Ubuntu-friendly command:

sudo apt-get install python3.10-venv python3.10-dev libpq-dev build-essential

The following sample commands presume BASE is an environment variable set to the base repository directory containing README.md and requirements.txt.

cd $BASE
python3 -m venv venv
source venv/bin/activate
pip install -r requirements.txt

Using SPQD with DatabaseSimulator

To run the active learning example, first download and unzip the SPQD dataset. The following command presumes SPQD is the base dataset directory containing LICENSE.txt.

Note: No live database connection is required.

cd $BASE
python -m kepler.examples.active_learning_for_training_data_collection_main --query_metadata  $SPQD/stack_query_templates_with_metadata.json  --vocab_data_dir $SPQD/training_metadata --execution_metadata $SPQD/execution_data/results/q31_0/execution_output/stack_q31_0_metadata.json --execution_data $SPQD/execution_data/results/q31_0/execution_output/stack_q31_0.json  --query_id q31_0

Postgres Set Up

Postgres set up is not required for machine learning research using the SPQD and the associated DatabaseSimulator tool from the data_management package.

The utilities which do connect to a database were tested using a Postgres 13 instance with pg_hint_plan for PG13 installed. The instructions below cover the installation of pg_hint_plan but do not cover the installation of Postgres 13.

Note that installing pg_hint_plan may require first installing Postgres dev libraries, such as via the following:

sudo apt install postgresql-server-dev-13

After installing Postgres 13 and the matching version of pg_hint_plan as shown below, execute CREATE EXTENSION pg_hint_plan from the psql prompt:

git clone https://github.com/ossc-db/pg_hint_plan.git
cd pg_hint_plan
git fetch origin PG13
git checkout PG13
sudo make install
sudo service postgresql restart

If you have not created a user on Postgres yet, you may need to use sudo su - postgres before typing psql.
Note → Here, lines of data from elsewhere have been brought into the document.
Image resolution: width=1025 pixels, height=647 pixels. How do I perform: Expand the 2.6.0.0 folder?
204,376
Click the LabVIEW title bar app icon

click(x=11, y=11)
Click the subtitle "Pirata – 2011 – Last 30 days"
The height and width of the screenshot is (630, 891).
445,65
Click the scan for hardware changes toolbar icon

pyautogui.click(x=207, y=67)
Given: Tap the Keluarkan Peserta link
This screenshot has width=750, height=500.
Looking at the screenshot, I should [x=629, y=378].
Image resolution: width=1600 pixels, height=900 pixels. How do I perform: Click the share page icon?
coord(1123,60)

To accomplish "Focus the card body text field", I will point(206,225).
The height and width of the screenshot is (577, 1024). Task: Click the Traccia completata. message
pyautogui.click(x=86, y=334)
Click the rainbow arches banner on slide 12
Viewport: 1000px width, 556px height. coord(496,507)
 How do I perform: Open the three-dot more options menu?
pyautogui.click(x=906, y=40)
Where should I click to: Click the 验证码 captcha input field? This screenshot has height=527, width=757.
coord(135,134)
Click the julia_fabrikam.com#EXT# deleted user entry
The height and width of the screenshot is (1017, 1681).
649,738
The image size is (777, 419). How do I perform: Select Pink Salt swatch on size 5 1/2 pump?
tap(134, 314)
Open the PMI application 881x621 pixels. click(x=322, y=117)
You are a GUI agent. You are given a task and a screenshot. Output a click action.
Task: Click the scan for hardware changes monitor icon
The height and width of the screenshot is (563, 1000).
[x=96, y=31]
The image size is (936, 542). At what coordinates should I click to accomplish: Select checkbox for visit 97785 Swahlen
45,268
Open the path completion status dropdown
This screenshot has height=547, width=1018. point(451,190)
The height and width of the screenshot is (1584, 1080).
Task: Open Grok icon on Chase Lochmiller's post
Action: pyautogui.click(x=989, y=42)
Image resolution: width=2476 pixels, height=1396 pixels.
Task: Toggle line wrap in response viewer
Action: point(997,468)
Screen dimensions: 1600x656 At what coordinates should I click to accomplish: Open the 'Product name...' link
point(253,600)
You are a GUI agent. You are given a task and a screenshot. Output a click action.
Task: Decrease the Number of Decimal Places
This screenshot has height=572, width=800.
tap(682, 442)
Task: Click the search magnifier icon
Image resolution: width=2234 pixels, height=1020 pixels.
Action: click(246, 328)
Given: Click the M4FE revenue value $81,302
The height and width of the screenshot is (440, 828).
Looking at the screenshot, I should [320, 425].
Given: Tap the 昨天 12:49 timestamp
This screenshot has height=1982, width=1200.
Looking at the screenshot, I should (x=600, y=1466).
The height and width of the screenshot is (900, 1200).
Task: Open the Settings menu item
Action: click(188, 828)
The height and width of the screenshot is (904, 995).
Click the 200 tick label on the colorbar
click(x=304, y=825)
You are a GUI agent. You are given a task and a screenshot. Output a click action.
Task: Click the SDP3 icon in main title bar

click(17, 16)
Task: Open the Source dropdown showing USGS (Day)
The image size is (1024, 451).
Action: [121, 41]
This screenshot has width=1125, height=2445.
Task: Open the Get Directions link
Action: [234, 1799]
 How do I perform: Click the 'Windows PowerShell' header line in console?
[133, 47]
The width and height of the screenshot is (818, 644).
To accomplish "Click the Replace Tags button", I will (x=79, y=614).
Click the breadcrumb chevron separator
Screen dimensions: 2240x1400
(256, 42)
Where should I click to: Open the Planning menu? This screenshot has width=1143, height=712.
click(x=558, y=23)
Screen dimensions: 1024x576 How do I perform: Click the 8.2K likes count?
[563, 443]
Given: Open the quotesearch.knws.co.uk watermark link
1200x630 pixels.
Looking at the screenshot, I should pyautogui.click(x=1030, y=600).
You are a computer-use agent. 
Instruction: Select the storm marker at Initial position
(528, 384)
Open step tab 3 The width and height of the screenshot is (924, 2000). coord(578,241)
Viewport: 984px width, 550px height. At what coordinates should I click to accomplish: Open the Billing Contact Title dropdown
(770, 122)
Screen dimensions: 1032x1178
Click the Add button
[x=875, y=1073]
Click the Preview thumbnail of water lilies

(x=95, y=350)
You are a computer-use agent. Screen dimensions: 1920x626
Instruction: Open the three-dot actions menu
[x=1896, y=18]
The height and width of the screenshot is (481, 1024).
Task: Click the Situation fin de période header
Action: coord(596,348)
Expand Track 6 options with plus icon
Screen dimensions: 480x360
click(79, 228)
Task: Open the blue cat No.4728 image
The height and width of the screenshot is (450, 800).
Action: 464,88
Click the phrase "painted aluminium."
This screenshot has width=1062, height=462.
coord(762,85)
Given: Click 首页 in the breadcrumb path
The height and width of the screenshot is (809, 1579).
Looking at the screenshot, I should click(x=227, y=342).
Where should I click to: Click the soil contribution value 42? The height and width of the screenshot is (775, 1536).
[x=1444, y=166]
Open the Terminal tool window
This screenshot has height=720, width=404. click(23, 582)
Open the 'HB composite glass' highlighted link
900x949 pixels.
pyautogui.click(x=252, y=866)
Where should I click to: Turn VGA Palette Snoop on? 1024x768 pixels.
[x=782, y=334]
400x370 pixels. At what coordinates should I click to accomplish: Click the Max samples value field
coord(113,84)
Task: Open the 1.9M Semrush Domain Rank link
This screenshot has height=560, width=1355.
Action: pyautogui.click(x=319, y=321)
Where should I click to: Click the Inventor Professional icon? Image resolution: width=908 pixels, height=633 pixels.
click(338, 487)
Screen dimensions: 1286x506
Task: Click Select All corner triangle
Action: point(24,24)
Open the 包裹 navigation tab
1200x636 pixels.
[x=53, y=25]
The pg_stat_statements library needs to be enabled. This is typically done by adding pg_stat_statements to the shared_preload_libraries line in /etc/postgresql/13/main/postgresql.conf and then restarting Postgres. The edited line may look like this:

shared_preload_libraries = 'pg_stat_statements'

At this point, one can execute training data collection queries and build models using this codebase. The remaining steps describe additional set up to repeat how this project integrated Kepler into Postgres at query time. The pg_hint_plan extension was patched to reach out to a server which hosts the models. The server checks the hint string in the query for a query id. If the server has a model matching the query id, it will produce a set of plan hints. See kepler/database_integrations/model_serving for an implementation of this server.

To patch pg_hint_plan for PG13, amend paths below and run the following:

path_to_pg_hint_plan="$HOME/pg_hint_plan"
path_to_patch="$HOME/kepler/kepler/database_integrations/postgres/13/kepler_extension.patch"
cd $path_to_pg_hint_plan
patch -p0 < $path_to_patch
sudo make install
sudo service postgresql restart

Running Binaries

Coming soon.

Running Tests

Running tests requires a few additional steps after installing Postgres 13 and pg_hint_plan. Be sure to have executed CREATE EXTENSION pg_hint_plan on the database, per instructions above. Open a prompt to Postgres by typing psql in the shell. As before, if you have not created a user on Postgres yet, you may need to use sudo su - postgres before typing psql. Then execute the following commands:

CREATE USER test SUPERUSER PASSWORD 'test';
CREATE DATABASE test;

pytest kepler

cd $BASE
pytest kepler

Disclaimer

This is not an officially supported Google product.